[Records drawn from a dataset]
========================================

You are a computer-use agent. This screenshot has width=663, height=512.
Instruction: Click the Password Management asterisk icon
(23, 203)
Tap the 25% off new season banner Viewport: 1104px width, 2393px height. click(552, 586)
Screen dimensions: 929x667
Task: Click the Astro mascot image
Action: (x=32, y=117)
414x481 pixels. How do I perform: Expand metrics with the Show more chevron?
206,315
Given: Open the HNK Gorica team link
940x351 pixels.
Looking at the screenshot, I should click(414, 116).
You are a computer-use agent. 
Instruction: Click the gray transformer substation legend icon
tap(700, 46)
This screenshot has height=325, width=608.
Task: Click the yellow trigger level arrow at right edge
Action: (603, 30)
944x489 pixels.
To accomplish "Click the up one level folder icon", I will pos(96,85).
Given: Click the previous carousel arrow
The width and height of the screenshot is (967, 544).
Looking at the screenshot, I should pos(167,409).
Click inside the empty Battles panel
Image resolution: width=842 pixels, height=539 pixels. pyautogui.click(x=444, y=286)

========================================

**What you should do:** Search the entries for "computer" and copy out each line that has it.

**Reply to the task:**
You are a computer-use agent. This screenshot has width=663, height=512.
You are a computer-use agent. 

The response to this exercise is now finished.